- _Stated goal_
Swap "badge" for "crest" in the listing lines from the one containing "Task: Click the Urawa Reds club badge" through the end of the listing, and give those lines again with nothing else changed and the pictures left out.

- _Provided records_
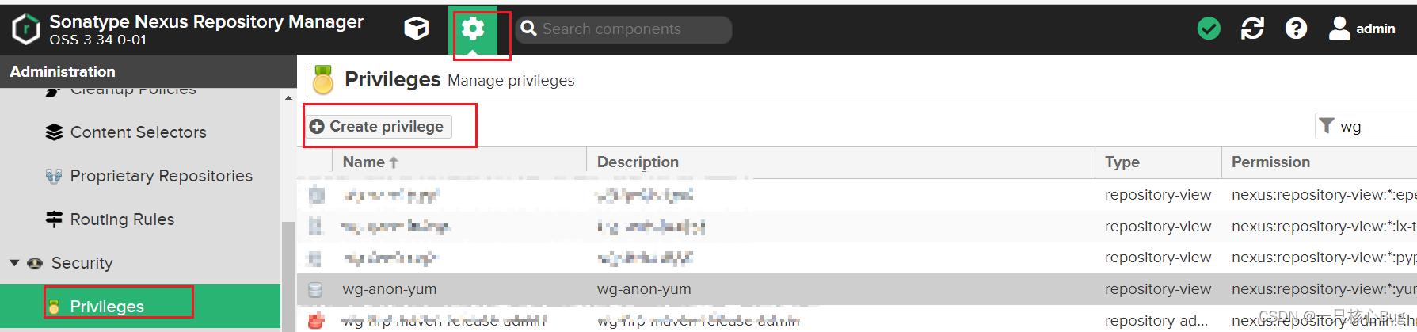Open the Help question mark menu
Image resolution: width=1417 pixels, height=332 pixels.
1296,29
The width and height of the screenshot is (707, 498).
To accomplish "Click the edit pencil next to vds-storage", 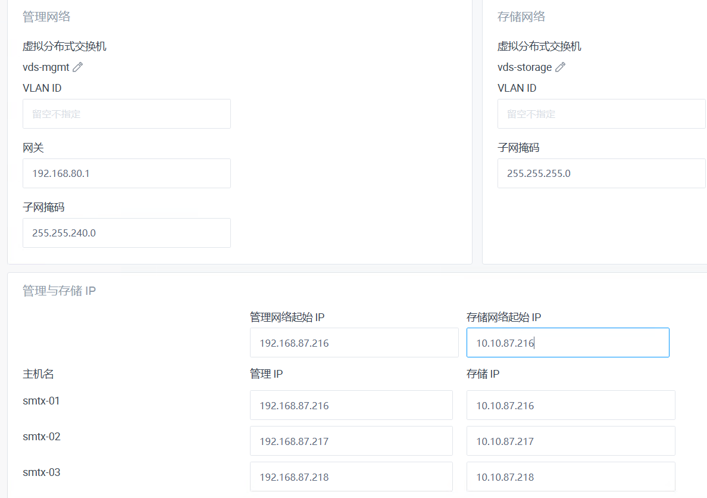I will point(559,67).
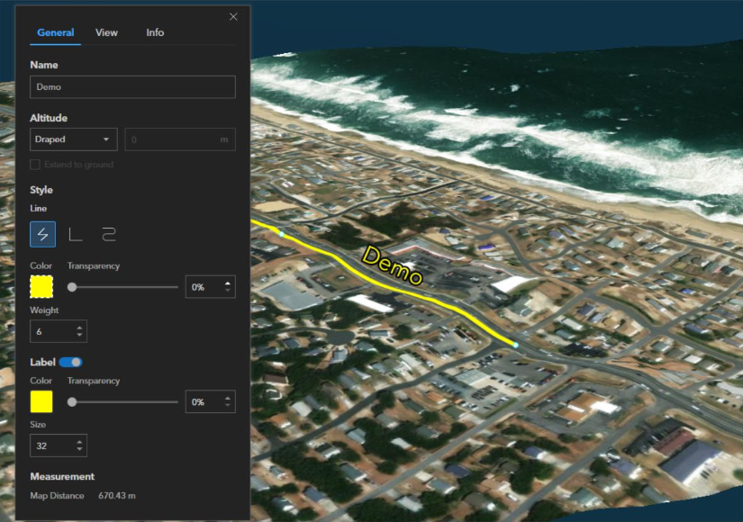The height and width of the screenshot is (522, 743).
Task: Open the Draped altitude dropdown
Action: 74,140
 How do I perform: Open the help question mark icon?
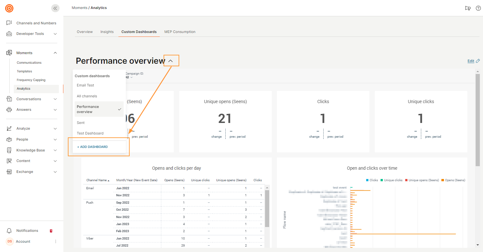478,8
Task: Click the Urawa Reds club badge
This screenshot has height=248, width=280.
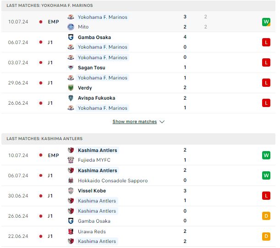Action: click(x=71, y=231)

- _Completed task_
Task: Click the Urawa Reds club crest
This screenshot has height=248, width=280.
Action: click(x=71, y=231)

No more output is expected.